(SUPPLIED PASSAGE)
Five minutes with Charli Nordone
Charli Nordone, group creative director at brand language agency The Writer, speaks to Transform magazine about how having a distinctive tone of voice helps brands resonate with the right people and target a certain audience and how the pandemic has forced brands to reconsider their brand voice, reflecting on whether their narrative and messaging is the right one.
Why is brand language important? What do ‘tone of voice’ projects entail?
Maybe the question is, why is it not? Every brand considers their logo and colour palette to be important, sacrosanct even. But they don’t necessarily think that having a consistent brand voice is as important. Lots of brands do. But not all. So I want to question that logic. Think about all the places that people – customers, employees, stakeholders, the press – come across a brand’s words. There’s website copy, ads, customer emails, service messages, even the small print like terms and conditions, and if you slip in any one of those places, then it’s an opportunity missed.
As for the process of a tone of voice project, it starts with us getting to know a client and their writing, figuring out what they want to stand for, and looking at how they compare to their competition. And we use all of that to build a tone of voice – a set of principles for how they sound, with really clear, practical tips that anyone can follow.
How does having a distinctive tone of voice improve how companies deal with customers?
It helps you resonate with the right people. If you know you’re trying to appeal to more start-ups, say, or people in their twenties, shifting your language can shift how those groups see you. It makes you memorable. In a sea of emails that sound the same, customers and potential customers will remember the one that made them smile, or had them hooked from the first word. And it builds empathy. Sounding like a human being rather than a faceless corporate helps you make a proper connection with your customers, and that connection will keep them coming back.
Once a brand has a tone of voice, what then? How do they make it stick and make sure everyone is using it consistently?
Getting a set of tone of voice guidelines is just the start. What you don’t want is for people to file it away or chuck it in a drawer and forget about it. It’s all about how you bring it to life for people. Start with training. Virtual sessions that are fast-paced, interactive and fun – not your eyes glazing over as someone reads out Powerpoint slides.
Proving your tone of voice actually works should be a priority, too. Try rewriting a few pieces that you can measure – like emails, web pages, or anything high profile. If you can show that your tone of voice made people 75% more likely to open an email, or twice as likely to pay a bill on time, that’s a direct link between your words and your bottom line. With one of our clients, we helped them rewrite 150 letters and it saved them £1.4m. Tone of voice can make and save you money.
What impact has the pandemic had on the way brands communicate, and what would your advice to them be?
Brands are doing some soul searching. We’ve seen a lot of businesses overhauling their messaging, purpose and comms strategy since the start of the pandemic. It’s as if the massive scale of change has left people thinking: is what we stand for, and the way we describe ourselves, fit for purpose going into 2021? So our advice to comms and brand teams would be to take a good look at your narrative and messaging as it stands at the moment, and work out what needs a refresh. We can help.
When it comes to more everyday comms to do with covid: think about your reader, keep it concise, and cut the clichés. We’re so saturated with ‘we’re-here-for-you’ messages from brands, so we’d say to really consider: do I actually have something to say? And what do my readers need, right now? Tell them something new.
(End SUPPLIED PASSAGE)
(DATASET ENTRIES)
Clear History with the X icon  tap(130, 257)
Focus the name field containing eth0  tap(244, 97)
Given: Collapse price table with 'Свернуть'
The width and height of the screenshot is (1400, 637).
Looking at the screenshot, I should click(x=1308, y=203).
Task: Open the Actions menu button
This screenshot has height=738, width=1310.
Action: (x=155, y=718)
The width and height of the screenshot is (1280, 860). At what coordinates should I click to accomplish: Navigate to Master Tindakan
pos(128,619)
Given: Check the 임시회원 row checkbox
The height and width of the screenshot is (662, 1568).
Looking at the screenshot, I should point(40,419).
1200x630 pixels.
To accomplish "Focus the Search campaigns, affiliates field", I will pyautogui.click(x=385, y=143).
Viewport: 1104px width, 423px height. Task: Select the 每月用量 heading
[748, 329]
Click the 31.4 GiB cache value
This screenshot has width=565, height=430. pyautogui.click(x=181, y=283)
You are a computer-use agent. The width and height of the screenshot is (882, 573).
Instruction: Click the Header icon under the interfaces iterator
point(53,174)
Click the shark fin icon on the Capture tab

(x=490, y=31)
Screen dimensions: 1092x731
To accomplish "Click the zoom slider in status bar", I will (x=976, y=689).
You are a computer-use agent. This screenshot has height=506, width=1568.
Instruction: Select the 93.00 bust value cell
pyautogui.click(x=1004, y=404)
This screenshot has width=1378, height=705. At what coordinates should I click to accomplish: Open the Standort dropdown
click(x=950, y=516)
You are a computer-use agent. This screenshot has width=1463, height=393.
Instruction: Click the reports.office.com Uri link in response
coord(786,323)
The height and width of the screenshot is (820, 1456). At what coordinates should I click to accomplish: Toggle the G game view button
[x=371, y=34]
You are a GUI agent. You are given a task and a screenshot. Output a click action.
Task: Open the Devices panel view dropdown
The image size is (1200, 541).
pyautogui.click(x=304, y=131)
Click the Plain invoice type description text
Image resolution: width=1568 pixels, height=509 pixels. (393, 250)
(End DATASET ENTRIES)
TASK DIRECTIONS =>
In the interview with Charli Nordone, how much money did rewriting 150 letters save one of The Writer's clients?

EXERCISE ANSWER =>
£1.4m